Well, perhaps not quite that bad, but still -- last night was a tense one. It revolved around our daughter's course selections for next year.

She's determined that she wants to drop from Level 1 to Level 2 for her Science requirement, while keeping all of the others at Level 1. Her logic is that she's not doing all that well now, getting Bs and the occasional C; with the same effort and an easier course, she'd get As and the occasional B. Both levels are considered 'college prep'.

My wife feels that she's copping out, looking to have to do less work, so that she'll still get Bs and the occasional C. Both of us feel that she could get better grades now if she worked harder at it. (I suppose that's the standard parent view).

It does not help that my wife's sister, the FEMA exec, with whom my daughter will be doing a 'shadowing' program, told her that basically any degree at all is good enough to get into FEMA, so now that's my daughter's default plan. Not 'coast along' exactly, but in that general arena.

My wife was livid about it last night. Absolutely livid.

Oh, and today's the day my daughter gets midterm grades.

7 comments:

Tabor said...

Step back, breathe deeply. I can guarantee in the grand scheme of things this is not worth fighting over.
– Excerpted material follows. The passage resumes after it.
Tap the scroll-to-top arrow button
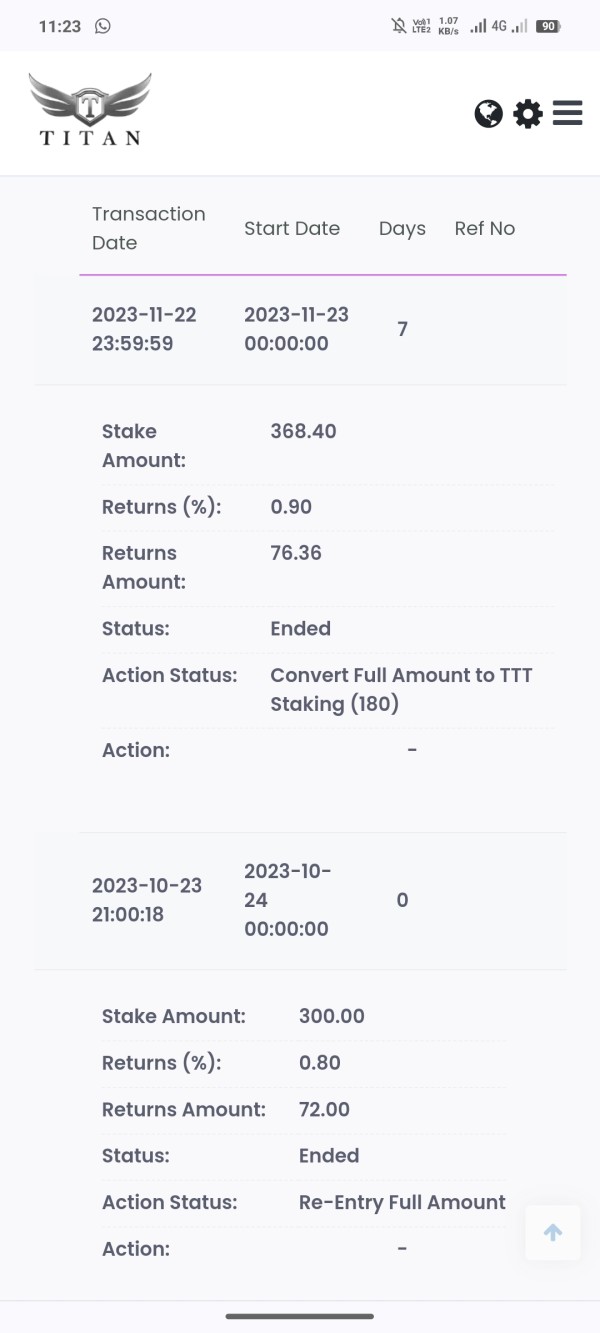 point(553,1232)
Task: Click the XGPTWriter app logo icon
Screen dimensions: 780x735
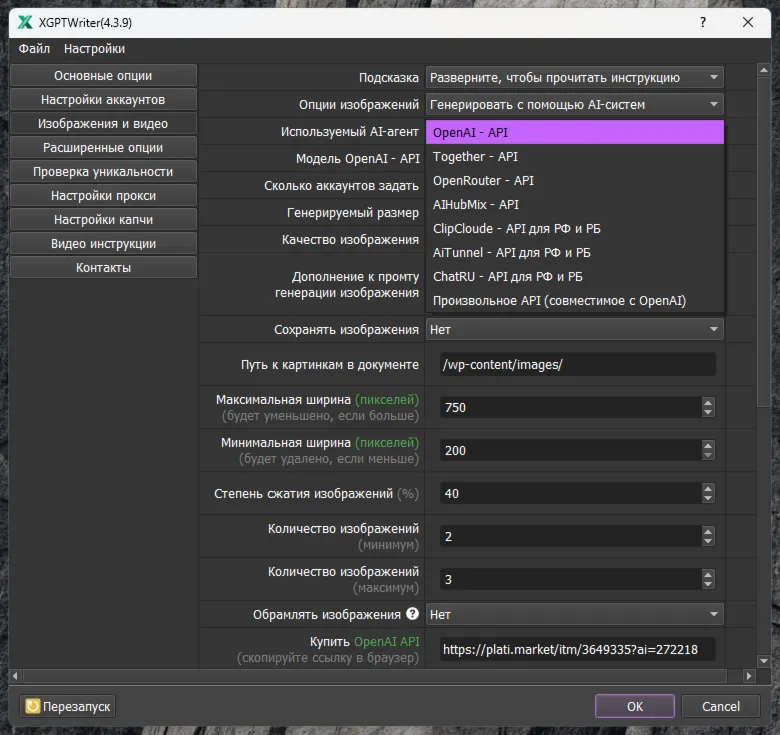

I had bigger battles that I lost with my son, but putting it all in perspective, it will work out for the best.

Cerulean Bill said...

I don't think that the science class selection is a big deal. I do think that not pushing yourself IS a big deal. I say this as someone who didn't do it in high school, myself.

One thing's constant: the 'guidance counselors' are nothing of the sort -- though they've evolved from 'keepers of the pamphlets' to 'guidance cheerleaders'.

Unknown said...

With the professionalism that Obama is bringing in, I'd have to contend that FEMA will change its hiring in the "not distant future".

And considering that the debacle that Bush left FEMA as, I doubt any President in the next 40 years will ignore it as Bush (et al) did! His lackadaisical oversight/management of that department set the stage for not just his low approval ratings: it also helped the Republicans to consecutive defeats.

So the excuse that FEMA will accept anything just isn't going to fly. Obama is probably going to bring it back to Clinton-era levels of efficiency and achievement. That requires specialized knowledge, not just "any old degree"!

(Although I'm not sure rational arguments like that work on teenagers... Sorry!)

Other than that, I think it pays to push oneself - it makes you hungry for the satisfaction of difficult accomplishments. :-) At least it does for me. On the other hand, my nieces and nephew aren't all that keen on pushing themselves. Maybe it's something to do with being a teen?

Carolyn Ann

Tabor said...

I think that teens can and do push themselves and sometimes they need to not push themselves so that they feel they have control over their lives. If this is a pattern in behavior then there may be a need for concern. But if not, I think we all sometimes need to take a pass. I do not think she will have problems meeting FEMA's standards from what you have written about her--- even under Obama...trust me, I know.

Cerulean Bill said...

My gut feeling is that she thinks she's doing ok. From an average standpoint, she is. I don't think I'm being insane to think that settling for 'doing ok' is NOT ok. Hypocritical, perhaps -- in high school, thats exactly what I did, and I turned out ok.

And I am trying VERY hard not to even think of her friend who is currently number one in GPA ranking for her class.

Unknown said...

I got into a competition with another lad at school - we were vying for the best grades. He was always that little bit ahead of me (if I got 96%, he got 97 or 98, that sort of thing), but the competition really did spur me to ever greater effort!

I heard he went on to be a doctor; but someone else told me he was in prison for embezzlement. Of course, he could have "achieved" both! (It's been a few years since I last asked after him.)

But I do remember the competition: it really did motivate me. Thinking back on it, that was probably good "training" for the rather brutal world of Wall St!

To be honest, I don't know if there is a way of motivating someone who doesn't want to do extend themselves. I know my brother gets frustrated when his kids don't make an effort: but they're adults now, and as I told him, "they have to live their own lives".

Is peer pressure playing a role in her decision? The "don't be too clever/make too much of an effort, you'll get picked on/become unpopular/not be liked/insert whatever here" thing? (One thing I do know about excuses: they're often used to obfuscate the real reason.)

Sorry. I don't mean to pry, and I know it's frustrating for you. You have written of this, before.

Carolyn Ann

Cerulean Bill said...

I expect good bordering on great from her, and what I'm getting is good. Others have much more serious problems - kids who are profoundly disinterested, kids or are literally unable. She's interested, she's able. I don't want to sound as if I feel that she's got to be the high school equivilent of Phi Beta Kappa. To be honest, I don't know if she could be. But I do think she could do better, and when all I get from schools is the equivilent of that incredibly lame work phrase, 'work smarter, not harder', I get furious.

Motivation comes from within, ability comes from within, but understanding how to best focus and use those qualities -- that, I believe, OUGHT to come from the school, and, by and large, it does not.

She does know NOT to mention color guard to me when I'm irritated about this, though.